Notes from the Farmers’ Market ChefPosted by hclibrary on Oct 22, 2012 in Cancer, Reviews | 0 comments
by Barbara Cornell
Everyone must know by now that October is National Breast Cancer Awareness Month. Why, my newspaper today actually came printed on pink paper! A lot of media are clamoring for our attention this month. Let’s look at a few books that will help us through the maze of women’s health, especially breast health.
Booklist Online is a publication of the American Library Association for “librarians, book groups and book lovers.” The October 1, 2012 issue features a “Read-alikes” article by Donna Seaman on “Good Food, Good Health.” I thought I’d check out a few of her eight choices and tell you what they offer.

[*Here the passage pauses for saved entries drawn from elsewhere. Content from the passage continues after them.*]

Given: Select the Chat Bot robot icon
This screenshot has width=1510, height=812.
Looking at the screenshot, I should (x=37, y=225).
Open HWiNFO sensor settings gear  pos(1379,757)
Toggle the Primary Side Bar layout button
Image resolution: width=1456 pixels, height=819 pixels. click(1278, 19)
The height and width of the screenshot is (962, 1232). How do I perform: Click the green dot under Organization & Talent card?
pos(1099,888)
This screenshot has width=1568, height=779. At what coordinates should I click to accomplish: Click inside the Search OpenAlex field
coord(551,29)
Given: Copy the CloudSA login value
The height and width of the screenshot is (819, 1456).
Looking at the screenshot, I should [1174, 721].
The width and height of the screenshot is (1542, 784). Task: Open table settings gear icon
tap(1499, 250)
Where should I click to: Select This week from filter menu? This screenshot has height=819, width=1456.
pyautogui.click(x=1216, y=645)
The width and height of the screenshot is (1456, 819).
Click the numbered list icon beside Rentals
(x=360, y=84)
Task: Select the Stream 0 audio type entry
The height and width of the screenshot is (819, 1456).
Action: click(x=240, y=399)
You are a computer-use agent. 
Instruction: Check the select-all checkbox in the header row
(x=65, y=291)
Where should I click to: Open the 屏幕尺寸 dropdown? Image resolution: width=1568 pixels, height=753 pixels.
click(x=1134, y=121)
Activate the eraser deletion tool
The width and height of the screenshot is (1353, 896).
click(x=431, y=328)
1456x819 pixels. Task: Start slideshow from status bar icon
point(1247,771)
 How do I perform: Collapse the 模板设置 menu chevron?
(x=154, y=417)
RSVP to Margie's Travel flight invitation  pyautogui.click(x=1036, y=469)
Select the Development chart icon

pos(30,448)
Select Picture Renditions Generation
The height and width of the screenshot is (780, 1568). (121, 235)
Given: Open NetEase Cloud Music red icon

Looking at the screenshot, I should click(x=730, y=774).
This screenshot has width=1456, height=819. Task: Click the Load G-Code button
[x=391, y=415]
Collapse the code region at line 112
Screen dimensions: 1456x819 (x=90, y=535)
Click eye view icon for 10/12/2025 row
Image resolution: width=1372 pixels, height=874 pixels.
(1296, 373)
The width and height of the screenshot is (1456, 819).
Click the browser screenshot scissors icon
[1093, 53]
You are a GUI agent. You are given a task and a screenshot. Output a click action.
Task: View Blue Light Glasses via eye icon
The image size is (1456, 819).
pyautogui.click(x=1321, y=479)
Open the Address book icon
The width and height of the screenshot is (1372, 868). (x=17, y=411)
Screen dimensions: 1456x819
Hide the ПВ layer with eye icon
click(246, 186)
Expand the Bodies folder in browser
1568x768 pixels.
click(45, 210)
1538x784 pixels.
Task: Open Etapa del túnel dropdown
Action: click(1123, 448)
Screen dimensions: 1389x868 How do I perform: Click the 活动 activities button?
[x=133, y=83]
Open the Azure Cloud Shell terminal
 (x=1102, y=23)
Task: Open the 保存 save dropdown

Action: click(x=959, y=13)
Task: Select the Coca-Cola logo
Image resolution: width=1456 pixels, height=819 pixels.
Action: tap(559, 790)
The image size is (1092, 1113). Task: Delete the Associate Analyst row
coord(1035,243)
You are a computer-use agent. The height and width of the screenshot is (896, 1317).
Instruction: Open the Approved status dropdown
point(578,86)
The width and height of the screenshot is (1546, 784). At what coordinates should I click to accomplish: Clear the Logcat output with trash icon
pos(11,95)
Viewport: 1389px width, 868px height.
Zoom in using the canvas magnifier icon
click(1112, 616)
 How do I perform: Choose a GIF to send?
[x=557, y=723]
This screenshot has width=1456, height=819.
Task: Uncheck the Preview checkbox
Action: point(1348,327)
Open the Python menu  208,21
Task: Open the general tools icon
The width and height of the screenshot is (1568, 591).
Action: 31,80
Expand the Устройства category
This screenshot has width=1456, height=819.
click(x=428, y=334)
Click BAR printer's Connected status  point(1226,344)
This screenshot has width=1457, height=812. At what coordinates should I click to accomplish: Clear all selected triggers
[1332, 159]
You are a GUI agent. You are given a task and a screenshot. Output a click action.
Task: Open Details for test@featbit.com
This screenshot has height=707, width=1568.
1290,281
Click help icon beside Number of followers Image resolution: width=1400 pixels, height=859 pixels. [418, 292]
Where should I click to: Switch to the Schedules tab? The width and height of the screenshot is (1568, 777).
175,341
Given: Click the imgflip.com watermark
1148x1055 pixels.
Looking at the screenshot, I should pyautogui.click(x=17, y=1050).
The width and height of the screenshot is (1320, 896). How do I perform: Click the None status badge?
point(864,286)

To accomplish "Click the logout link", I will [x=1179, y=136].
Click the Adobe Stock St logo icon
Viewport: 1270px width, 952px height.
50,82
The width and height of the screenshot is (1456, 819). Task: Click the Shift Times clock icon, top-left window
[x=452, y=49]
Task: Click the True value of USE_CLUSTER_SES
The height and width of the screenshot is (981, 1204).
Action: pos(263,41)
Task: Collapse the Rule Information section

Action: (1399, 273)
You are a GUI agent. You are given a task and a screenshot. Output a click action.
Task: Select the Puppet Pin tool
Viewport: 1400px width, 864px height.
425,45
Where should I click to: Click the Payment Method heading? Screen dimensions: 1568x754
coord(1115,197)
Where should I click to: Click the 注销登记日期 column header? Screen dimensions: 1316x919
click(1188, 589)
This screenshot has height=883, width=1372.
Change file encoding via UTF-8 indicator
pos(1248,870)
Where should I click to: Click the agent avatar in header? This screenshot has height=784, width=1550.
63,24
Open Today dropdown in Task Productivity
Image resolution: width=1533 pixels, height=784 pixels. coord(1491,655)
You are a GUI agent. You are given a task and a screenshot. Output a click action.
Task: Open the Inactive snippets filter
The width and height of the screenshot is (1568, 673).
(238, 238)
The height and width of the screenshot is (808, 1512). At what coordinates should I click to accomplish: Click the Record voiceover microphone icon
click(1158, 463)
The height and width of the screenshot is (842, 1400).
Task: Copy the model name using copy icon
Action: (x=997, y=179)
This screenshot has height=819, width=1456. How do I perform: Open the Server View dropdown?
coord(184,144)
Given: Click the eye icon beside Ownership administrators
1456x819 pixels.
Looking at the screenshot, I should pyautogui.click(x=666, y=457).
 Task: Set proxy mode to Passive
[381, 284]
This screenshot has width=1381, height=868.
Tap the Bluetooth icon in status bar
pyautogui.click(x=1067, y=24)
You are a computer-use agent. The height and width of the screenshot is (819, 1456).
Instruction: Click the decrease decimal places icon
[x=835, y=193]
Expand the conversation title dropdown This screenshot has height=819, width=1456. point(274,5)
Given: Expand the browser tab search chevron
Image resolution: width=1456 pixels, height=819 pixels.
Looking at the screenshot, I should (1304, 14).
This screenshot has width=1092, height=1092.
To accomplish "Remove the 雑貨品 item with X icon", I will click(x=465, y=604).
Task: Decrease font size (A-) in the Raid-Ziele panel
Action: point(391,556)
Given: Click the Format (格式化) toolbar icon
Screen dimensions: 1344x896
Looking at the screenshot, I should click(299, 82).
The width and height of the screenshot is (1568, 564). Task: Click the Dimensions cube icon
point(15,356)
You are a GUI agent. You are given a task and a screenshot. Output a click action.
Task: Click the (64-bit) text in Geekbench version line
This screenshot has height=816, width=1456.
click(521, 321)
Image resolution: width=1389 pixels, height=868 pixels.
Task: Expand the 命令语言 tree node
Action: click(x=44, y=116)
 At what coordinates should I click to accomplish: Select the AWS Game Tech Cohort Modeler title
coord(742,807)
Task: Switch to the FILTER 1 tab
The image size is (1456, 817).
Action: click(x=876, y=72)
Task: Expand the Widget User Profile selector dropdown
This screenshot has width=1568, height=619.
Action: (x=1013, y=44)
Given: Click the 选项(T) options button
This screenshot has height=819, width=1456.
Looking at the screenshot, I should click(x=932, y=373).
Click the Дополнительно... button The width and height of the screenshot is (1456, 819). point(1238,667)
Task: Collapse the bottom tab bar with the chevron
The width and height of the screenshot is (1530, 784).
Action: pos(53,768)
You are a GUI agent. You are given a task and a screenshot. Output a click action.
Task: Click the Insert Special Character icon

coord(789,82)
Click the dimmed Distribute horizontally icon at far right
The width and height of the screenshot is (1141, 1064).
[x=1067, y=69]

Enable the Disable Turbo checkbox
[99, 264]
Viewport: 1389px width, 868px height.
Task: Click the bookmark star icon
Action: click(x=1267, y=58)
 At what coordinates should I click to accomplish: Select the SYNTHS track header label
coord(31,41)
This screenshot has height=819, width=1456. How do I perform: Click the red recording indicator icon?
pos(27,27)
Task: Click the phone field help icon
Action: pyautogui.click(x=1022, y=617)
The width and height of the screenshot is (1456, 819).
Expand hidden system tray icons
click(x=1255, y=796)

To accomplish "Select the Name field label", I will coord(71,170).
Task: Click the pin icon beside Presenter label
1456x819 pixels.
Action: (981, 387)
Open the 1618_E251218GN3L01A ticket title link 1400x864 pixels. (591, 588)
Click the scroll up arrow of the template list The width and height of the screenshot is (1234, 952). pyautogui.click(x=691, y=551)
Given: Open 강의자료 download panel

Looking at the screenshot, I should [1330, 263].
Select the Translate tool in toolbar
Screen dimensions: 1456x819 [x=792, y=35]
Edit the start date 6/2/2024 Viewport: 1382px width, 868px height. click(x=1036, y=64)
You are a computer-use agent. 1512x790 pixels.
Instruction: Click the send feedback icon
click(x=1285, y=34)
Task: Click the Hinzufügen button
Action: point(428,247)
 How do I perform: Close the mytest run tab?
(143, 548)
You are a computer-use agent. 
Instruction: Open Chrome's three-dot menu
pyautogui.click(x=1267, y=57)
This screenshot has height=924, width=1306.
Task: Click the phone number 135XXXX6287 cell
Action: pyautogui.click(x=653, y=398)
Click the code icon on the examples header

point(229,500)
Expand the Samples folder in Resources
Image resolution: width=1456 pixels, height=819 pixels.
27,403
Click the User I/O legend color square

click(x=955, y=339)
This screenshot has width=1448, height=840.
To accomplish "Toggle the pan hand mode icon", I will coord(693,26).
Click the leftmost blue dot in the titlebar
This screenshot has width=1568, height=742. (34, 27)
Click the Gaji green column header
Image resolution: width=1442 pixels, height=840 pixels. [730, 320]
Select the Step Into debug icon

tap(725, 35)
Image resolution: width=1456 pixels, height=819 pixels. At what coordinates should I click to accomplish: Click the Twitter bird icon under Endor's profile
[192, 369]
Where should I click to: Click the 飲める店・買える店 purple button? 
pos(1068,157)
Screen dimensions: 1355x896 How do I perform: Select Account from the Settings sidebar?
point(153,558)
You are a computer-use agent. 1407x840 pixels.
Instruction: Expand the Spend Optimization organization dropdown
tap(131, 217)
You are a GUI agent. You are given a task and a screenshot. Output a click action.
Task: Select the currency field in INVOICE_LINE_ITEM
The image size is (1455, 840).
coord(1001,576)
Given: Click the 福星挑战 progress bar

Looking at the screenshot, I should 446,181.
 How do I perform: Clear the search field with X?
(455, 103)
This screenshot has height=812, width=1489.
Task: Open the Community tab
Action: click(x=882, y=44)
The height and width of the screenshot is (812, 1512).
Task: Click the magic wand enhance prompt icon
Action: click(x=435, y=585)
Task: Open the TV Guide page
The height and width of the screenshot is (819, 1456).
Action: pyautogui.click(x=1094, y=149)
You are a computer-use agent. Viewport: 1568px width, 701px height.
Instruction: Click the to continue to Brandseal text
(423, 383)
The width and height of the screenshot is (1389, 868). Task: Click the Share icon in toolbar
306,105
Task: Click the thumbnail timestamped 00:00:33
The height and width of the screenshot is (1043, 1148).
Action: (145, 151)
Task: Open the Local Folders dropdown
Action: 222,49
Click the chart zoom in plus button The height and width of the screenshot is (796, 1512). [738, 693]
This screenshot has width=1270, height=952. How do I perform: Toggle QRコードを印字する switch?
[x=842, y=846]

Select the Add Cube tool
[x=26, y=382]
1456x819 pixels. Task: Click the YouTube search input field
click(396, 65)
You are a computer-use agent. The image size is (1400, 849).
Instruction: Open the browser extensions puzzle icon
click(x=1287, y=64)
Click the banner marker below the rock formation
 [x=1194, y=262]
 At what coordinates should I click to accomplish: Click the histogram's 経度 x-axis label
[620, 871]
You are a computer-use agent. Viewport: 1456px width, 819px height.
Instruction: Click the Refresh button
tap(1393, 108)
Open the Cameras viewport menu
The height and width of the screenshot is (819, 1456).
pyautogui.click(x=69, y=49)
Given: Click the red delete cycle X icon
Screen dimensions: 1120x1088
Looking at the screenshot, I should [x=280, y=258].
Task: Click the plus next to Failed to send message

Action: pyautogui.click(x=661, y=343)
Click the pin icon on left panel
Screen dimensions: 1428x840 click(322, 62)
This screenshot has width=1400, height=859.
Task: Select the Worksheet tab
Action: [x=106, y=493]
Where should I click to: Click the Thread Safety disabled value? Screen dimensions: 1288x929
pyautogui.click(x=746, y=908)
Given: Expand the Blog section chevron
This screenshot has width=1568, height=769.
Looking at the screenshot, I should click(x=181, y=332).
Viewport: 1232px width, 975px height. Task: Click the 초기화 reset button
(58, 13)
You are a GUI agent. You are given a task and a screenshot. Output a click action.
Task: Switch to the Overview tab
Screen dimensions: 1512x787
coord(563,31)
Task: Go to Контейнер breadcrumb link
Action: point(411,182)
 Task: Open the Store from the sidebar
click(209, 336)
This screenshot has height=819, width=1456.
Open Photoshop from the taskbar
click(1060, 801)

The Betty Crocker Cookbook for Women, 2007, is more than a cookbook. It is a “complete guide to women’s health and wellness at every stage of life.” Before they get to the recipes—which are clear, simple and beautifully photographed—the Betty Crocker editors write for over 30 pages on the “Ages and stages of life.” Their healthful advice touches on choices when eating out, stress, exercise at different stages of life, and much more. Also chiming in with a Q & A and with sidebar notes on many recipes is cardiologist Dr. Rita Redberg. With its additional charts on health concerns and recommended screenings by age, this is a book that should be valuable throughout a woman’s life.
More specific to the fight against cancer is The Cancer-Fighting Kitchen, 2009, by Rebecca Katz and Mat Edelson. The authors offer “nourishing, big-flavor recipes for cancer treatment and recovery.” The goal here is to strengthen the body’s cells to reduce cancer growth, decrease inflammation, maintain healthy blood sugar, withstand the rigors of chemotherapy, and—perhaps most important—improve appetite. Before we get to the recipes, there is a lot to read–all in a very engaging and encouraging style. The authors stand behind the science backing up their recommendations. I can’t endorse or deny their claims, but I know that faith and a positive attitude are extremely important in recovery. This book is like comfort food and helps you feel there’s someone fighting with you!
Breast Cancer: 50 Essential Things You Can Do, 2011, by Greg Anderson, founder of Cancer Recovery International, is very pink—you can’t miss it. Mr. Anderson’s book is enthusiastically endorsed by Christiane Northrup, M.D., “a leading proponent of medicine that acknowledges the unity of mind, body, emotions, and spirit.” The book is self-described as a “life-saving guide, a roadmap for women on the journey through breast cancer.” I think that having 50 essential things to concentrate on and “check off,” if you will, must be a helpful way to focus energy. At the end of the book is a short section on “Food as medicine” with some helpful advice on what to banish from your kitchen and what to stock up on.
Breasts: A Natural and Unnatural History, 2012, by Florence Williams, is not exactly a health book although that’s where we have put it in the Howard County Library System. It’s more of a, well, humorously serious science book with a bit of cultural anthropology thrown in. She says, “We love breasts, yet we can’t quite take them seriously.” She uses her own life experience to illustrate the stages women go through and how we view our bodies. To a person who is going through a life-altering breast disease, I would say: “You’ll laugh, you’ll cry—but read this book!”
I am left with a thought– if only it were so easy to banish such a horrible disease simply by how we eat. Have a happy and healthy Breast Cancer Awareness Month.